▶ **TEXT PASSAGE**:
++++++++

Jailed for Freedom: Saudi Arabia And Women's Right to Simply Move Around

Saudi Arabia – the great ally of fascist billionaires who try to run the world via their lobbyists in Washington, DC – has again jailed women who had the temerity to drive cars.  The women's fight for the right to do so has retroactively led to prosecution on the grounds that they aim "to undermine the kingdom's security, stability, and national unity."  Several witnesses have told the Associated Press that while they were imprisoned, the women were tortured, beaten, shocked with electricity, and sexually assaulted. 

 

This is far from the first time this and other important feminist issues have arisen, and not just in that authoritarian kingdom.  Women's right to move about and travel without male escort is a relatively recent right:  even in the 1920s, for example, Greek law did not allow a woman to emigrate without members of her family.  Even in America not much more than a hundred years ago, hotels refused to rent rooms to a woman alone, on the grounds that they probably were prostitutes.  My own mother remembered when hotels demanded to see a marriage certificate before giving a room key to a couple.

++++++++

▶ **ASSIGNMENT**: Transcribe the passage about Saudi Arabia and women's right to move around word for word, starting with "This is far" and going on through "to a couple.".

▶ **GIVEN RECORDS**:
++++++++

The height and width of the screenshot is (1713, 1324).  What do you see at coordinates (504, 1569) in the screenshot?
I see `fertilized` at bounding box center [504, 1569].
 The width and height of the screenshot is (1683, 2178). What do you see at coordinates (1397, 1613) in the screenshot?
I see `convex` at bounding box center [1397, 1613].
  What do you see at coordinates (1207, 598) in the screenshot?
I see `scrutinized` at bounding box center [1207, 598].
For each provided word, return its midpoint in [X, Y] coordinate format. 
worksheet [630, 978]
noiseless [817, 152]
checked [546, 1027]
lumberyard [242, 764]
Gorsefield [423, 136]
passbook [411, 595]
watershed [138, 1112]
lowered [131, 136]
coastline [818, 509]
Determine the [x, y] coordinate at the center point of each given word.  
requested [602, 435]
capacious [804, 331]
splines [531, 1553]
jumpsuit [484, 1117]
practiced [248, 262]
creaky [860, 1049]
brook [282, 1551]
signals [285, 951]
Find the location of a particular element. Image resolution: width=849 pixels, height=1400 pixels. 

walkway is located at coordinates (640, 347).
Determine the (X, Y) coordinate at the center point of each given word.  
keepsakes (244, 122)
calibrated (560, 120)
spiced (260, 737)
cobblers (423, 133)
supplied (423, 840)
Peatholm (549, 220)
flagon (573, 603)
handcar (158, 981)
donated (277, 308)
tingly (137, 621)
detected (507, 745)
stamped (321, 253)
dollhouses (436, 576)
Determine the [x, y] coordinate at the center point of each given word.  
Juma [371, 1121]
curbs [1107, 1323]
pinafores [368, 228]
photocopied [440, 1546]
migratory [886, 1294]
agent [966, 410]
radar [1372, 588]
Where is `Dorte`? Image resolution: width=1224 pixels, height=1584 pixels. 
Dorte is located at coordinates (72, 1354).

++++++++

▶ **ANSWER TO THE EXERCISE**:
This is far from the first time this and other important feminist issues have arisen, and not just in that authoritarian kingdom.  Women's right to move about and travel without male escort is a relatively recent right:  even in the 1920s, for example, Greek law did not allow a woman to emigrate without members of her family.  Even in America not much more than a hundred years ago, hotels refused to rent rooms to a woman alone, on the grounds that they probably were prostitutes.  My own mother remembered when hotels demanded to see a marriage certificate before giving a room key to a couple.